While the rapid deployment of digital services at the height of the crisis was truly commendable, what has been highlighted in its wake is the antiquity of the communications infrastructure that underpins most of these services and their vulnerability to cybercrime. Much of this is due to organizations enabling remote working at short notice and by any means possible, with security little more than an afterthought due to the perceived expense versus risk. perceived. The reluctance to invest in security and disaster recovery has left the communications infrastructure in many public sector buildings vulnerable to attack, as some local councils are well aware, the ransomware attack on Hackney Council’s communication networks caused by sub-standard security and IT training are a prime example.

An underlying element of any digital transformation project is ensuring a reliable mobile phone signal. And getting there in conventional public sector properties is a challenge at best. Consider the average NHS hospital; providing reliable mobile coverage has always been difficult due to their sprawling layouts, complex structures, miles of internal hallways, not to mention stairwells, research labs, clinical theaters, CCTV control rooms , A&E admissions, etc. which are often located below street level and lack a mobile phone signal.

Mobile coverage is not limited to commercial cellular services either, it is the driving force behind IoT-based technologies including light control, access control, sensor technology and systems. video surveillance, as the communication mechanism for IoT technologies is currently cellular. Poor cellular coverage is also an issue in many regional offices and blue light service control rooms, as cellular (4G to be precise) is an integral part of data-driven technologies such as handheld devices, phone records, and more. electronic health (EHR), video streaming or access control.
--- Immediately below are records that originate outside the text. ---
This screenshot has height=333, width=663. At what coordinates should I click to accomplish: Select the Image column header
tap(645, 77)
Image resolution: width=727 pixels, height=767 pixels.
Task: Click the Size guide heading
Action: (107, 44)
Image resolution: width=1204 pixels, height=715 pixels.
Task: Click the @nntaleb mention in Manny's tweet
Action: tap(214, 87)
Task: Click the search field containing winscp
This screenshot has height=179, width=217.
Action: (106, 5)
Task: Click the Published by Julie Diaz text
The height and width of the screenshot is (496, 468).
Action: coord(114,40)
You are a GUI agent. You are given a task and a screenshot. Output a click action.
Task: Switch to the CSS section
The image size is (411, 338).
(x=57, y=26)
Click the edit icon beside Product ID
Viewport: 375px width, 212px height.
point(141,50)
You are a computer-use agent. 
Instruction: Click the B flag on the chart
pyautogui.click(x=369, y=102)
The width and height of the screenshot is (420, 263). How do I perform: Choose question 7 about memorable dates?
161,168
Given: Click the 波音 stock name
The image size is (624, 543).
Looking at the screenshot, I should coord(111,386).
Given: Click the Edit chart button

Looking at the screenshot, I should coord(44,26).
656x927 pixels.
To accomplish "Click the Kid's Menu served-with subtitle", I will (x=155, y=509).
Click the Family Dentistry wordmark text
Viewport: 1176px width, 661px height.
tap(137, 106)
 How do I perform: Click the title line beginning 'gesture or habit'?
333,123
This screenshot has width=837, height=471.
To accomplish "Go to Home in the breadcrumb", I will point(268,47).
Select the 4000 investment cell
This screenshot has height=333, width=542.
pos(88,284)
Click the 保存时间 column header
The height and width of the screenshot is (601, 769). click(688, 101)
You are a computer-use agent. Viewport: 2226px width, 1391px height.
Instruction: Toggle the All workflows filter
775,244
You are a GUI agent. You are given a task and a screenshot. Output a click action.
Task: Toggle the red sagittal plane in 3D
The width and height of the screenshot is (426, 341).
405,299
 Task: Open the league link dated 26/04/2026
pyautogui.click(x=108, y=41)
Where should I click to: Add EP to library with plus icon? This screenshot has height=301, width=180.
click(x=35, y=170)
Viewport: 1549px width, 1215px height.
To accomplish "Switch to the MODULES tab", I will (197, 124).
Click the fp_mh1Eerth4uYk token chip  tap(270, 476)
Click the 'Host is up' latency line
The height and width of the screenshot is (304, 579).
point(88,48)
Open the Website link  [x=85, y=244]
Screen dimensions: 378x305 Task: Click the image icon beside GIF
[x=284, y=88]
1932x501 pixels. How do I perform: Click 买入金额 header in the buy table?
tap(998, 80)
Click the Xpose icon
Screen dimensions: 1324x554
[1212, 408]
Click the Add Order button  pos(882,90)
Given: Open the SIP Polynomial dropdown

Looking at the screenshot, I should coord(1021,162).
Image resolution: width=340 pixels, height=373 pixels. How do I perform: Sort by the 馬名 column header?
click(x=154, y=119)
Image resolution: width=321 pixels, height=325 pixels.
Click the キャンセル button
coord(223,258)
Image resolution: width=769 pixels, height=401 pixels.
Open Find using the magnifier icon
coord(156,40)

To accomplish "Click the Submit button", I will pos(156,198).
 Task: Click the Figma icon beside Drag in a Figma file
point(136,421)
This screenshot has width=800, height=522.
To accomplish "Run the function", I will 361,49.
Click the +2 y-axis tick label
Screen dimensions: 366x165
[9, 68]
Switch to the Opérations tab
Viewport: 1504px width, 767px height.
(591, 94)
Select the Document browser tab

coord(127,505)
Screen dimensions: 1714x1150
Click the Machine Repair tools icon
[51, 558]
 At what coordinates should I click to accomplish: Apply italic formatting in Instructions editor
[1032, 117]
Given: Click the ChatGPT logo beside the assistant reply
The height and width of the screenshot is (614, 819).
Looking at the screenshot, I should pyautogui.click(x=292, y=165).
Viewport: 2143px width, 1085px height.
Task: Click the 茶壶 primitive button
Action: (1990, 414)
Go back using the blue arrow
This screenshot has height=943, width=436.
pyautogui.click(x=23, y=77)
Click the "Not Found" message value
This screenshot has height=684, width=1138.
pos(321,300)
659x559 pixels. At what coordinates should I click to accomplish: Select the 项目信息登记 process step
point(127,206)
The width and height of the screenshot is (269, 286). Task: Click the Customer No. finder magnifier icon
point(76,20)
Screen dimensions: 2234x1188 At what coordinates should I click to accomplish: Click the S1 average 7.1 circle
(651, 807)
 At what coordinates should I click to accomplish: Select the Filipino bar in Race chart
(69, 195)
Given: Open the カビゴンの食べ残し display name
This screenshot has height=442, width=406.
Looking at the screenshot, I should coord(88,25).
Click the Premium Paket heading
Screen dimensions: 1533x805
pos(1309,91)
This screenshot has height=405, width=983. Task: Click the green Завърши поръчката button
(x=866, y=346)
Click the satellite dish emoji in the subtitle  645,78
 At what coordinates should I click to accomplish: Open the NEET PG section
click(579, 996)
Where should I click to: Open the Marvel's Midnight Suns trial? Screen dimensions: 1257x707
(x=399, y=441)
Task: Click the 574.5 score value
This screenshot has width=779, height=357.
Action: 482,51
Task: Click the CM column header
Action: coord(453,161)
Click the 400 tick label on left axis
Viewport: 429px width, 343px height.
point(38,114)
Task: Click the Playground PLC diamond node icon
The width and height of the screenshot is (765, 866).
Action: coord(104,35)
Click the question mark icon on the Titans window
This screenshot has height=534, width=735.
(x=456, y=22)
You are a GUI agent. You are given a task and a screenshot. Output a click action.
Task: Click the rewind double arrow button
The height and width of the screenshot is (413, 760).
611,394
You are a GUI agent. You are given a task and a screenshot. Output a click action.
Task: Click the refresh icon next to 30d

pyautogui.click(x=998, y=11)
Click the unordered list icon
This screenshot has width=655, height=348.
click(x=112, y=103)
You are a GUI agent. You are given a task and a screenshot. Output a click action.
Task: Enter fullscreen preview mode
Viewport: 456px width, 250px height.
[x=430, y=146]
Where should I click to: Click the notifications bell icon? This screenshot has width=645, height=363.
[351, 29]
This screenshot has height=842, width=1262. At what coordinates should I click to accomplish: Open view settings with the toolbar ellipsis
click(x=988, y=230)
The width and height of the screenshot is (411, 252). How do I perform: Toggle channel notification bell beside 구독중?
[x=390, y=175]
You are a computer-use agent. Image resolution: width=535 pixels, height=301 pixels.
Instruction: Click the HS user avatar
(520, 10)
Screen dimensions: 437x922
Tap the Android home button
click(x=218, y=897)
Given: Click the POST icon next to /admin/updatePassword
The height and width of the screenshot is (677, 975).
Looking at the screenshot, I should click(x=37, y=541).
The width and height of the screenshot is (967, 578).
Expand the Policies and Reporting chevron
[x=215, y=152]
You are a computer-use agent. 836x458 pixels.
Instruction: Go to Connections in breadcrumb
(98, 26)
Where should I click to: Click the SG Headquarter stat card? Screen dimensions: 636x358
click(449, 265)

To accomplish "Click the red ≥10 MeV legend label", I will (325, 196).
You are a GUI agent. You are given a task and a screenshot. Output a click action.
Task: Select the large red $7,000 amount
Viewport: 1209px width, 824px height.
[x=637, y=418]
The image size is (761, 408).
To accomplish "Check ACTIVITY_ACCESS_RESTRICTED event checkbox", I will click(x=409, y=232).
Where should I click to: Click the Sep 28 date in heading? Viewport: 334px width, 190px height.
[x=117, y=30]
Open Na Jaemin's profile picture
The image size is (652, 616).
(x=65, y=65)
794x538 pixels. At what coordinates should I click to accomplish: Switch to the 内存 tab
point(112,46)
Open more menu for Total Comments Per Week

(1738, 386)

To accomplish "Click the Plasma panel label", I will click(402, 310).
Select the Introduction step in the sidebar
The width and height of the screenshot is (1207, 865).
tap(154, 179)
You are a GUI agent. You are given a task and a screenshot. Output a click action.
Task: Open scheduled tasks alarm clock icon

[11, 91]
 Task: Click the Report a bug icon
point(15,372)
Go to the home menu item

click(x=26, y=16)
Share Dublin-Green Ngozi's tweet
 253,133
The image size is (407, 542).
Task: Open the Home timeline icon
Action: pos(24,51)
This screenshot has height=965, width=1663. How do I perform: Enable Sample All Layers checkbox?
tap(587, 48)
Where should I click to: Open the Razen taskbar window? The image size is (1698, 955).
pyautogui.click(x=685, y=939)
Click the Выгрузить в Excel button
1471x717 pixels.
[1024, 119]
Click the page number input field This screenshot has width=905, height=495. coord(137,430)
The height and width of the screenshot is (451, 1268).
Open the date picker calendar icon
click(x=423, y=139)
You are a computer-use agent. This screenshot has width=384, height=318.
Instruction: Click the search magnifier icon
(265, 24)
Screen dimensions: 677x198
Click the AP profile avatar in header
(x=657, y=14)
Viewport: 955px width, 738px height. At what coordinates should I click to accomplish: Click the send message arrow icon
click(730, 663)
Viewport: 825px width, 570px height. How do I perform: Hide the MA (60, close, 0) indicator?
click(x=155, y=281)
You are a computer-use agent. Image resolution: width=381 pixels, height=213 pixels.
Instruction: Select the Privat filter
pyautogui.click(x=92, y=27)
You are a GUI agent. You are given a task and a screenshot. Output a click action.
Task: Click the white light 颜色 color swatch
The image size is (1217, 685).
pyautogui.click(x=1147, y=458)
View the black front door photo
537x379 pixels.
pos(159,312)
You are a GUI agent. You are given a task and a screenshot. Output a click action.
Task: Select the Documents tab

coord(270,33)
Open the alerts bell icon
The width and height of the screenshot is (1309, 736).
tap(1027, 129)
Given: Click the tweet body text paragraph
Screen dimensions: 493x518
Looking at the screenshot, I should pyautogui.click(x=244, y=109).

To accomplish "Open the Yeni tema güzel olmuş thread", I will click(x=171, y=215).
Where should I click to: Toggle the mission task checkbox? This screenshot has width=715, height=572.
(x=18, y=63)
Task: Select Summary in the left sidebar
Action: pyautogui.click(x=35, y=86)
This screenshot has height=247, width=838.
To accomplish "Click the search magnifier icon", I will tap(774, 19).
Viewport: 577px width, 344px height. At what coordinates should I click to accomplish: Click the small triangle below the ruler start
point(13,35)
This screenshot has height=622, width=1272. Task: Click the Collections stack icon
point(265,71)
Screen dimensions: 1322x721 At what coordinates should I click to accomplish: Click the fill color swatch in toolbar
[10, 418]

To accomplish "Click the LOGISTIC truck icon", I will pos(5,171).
While larger Tier 1 installations can overcome their coverage issues by implementing a carrier-connected DAS or a small cell, what about regional police/fire/district offices? ambulance or smaller local government buildings? Facility managers in these smaller premises don’t have the experience or budgets to implement a high-end solution like DAS, but they face the exact same connectivity challenges.

The only way to provide the necessary coverage levels in these situations is to bring the outdoor network indoors using additional equipment such as mobile repeaters. But before you even get to that, you need to assess the outdoor coverage situation as this will determine the type/number of repeaters needed and their configuration. Factors to consider include proximity to a mobile phone, mobile carriers, and the number of devices/services that need to simultaneously connect to the indoor mobile network.

Stuart Waine

This information can be obtained by performing a detailed mobile coverage survey, but most readily available tools do not provide a hierarchical view as they only consider the network coverage situation. Mobile coverage at the device level must also be considered, otherwise performance and quality of service will be compromised.

Deploying a mobile repeater-based solution is not always as straightforward as it first appears, as there is currently a loophole in repeater policies. If you don’t fully understand the rules, you could end up installing a contraband solution and the consequences of being caught can be costly and damaging. For a mobile repeater to be used legally in the UK it must meet strict criteria stipulated by Ofcom and few do.

Ensuring mobile connectivity inside any building has always been a moving target and will become even more so as 5G becomes universal. Forward planning from the perspective of a property owner/manager, especially for frontline public sector staff working around the clock, as they need seamless connectivity and access to all information at any time, in real time. Securing full network coverage doesn’t have to be a daunting and complex task as long as you have the right tools.

The author is Stuart Waine of Spry Fox Networks.